Médicos na favela
* Por
Júlio César Macedo Amorim
Bem na entrada da
favela de Heliópolis, entre uma agência bancária e uma loja de departamentos,
desponta uma clínica médica que só realiza consultas particulares.
Não vale convênio,
tampouco cartão do SUS.
Quem passa ali
estranha. Muitos moradores custam a ter coragem de entrar. Só perdem o medo na
medida em que o boca a boca se espalha ou quando leem um cartaz bem à frente do
portão que informa, em linguagem clara e direta, o valor das consultas: R$ 40
para clínico-geral e R$ 60 para qualquer uma das dez especialidades oferecidas,
que pode ser dividido em duas parcelas.
“Quem disse que essa
população não pode ir ao médico particular?”, diz o criador do Dr. Consulta,
Thomaz Srougi.
Ele se refere ao seu
público-alvo: gente sem plano de saúde e cansada das filas dos postos públicos.

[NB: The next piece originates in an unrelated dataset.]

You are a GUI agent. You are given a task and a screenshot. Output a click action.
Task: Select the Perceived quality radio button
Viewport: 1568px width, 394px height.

O perfil exato dos moradores da maior favela da cidade.
Para atendê-los, a
estrutura é simples, porém bem equipada. Nos consultórios – separados por
divisórias de fórmica e com cadeiras de plástico -, há equipamentos caros, como
o usado em exames oftalmológicos e o de ultrassonografia, além do
eletrocardiograma. Em casos mais sérios, em que seja necessária a internação,
os pacientes são encaminhados ao hospital público.
O atendimento é feito
por uma dúzia de médicos, todos formados em universidades conceituadas e
integrantes do corpo clínico de hospitais de ponta, como o Sírio-Libanês e o
Albert Einstein.
O diretor da clínica,
por exemplo, é Cesar Camara, indicado por Miguel Srougi, um dos urologistas
mais conceituados da cidade e pai de Thomaz.
Na quarta-feira
passada, Cesar saiu de Heliópolis e tomou o metrô Sacomã em direção ao Sírio,
para atender um dos seus pacientes. Em seu consultório, a consulta custa R$
450, sete vez o que pagou cada um dos dez pacientes atendidos naquela tarde.
“Engajei-me no projeto
porque consigo garantir um atendimento humanizado. Tem consultas em que levo 40
minutos, mesmo tempo que pratico no consultório particular, o que seria
impossível na realidade dos convênios.”
Todos os médicos dali
já haviam atendido por planos privados e recebem em Heliópolis o mesmo que
ganhariam em um convênio: cerca de R$ 40 por hora.
A diferença é que estão
livres das conhecidas metas de atendimento que encurtam as consultas a cada
dia.
“Selecionamos os
médicos por esse perfil humanizado. É importante serem egressos das melhores
universidades, mas isso não basta”, diz Cesar.
Desde sua inauguração,
em agosto de 2011, a clínica tem crescido 40% por mês e hoje realiza 600
procedimentos a cada 30 dias.
A conta ainda não fecha
porque houve investimento de cerca de R$ 1 milhão em estrutura, mas a receita
tem aumentado à medida que a população descobre o local.
Dos 300 mil habitantes
da região, só 10% conhecem a clínica, segundo pesquisa encomendada por Thomaz.
Nos sonhos do
administrador, ele vê uma clínica em cada um dos 96 distritos da capital. Só
para garantir o público, as próximas unidades devem ser instadas em bairros
periféricos, como Itaquera e São Miguel Paulista, na zona leste. “Inspirei-me
em projetos parecidos em países como Guatemala e México. Testei, adaptei e
agora quero crescer, sempre seguindo essa lógica simples, de gerar renda ao
mesmo tempo em que agrego um valor muito importante à população.”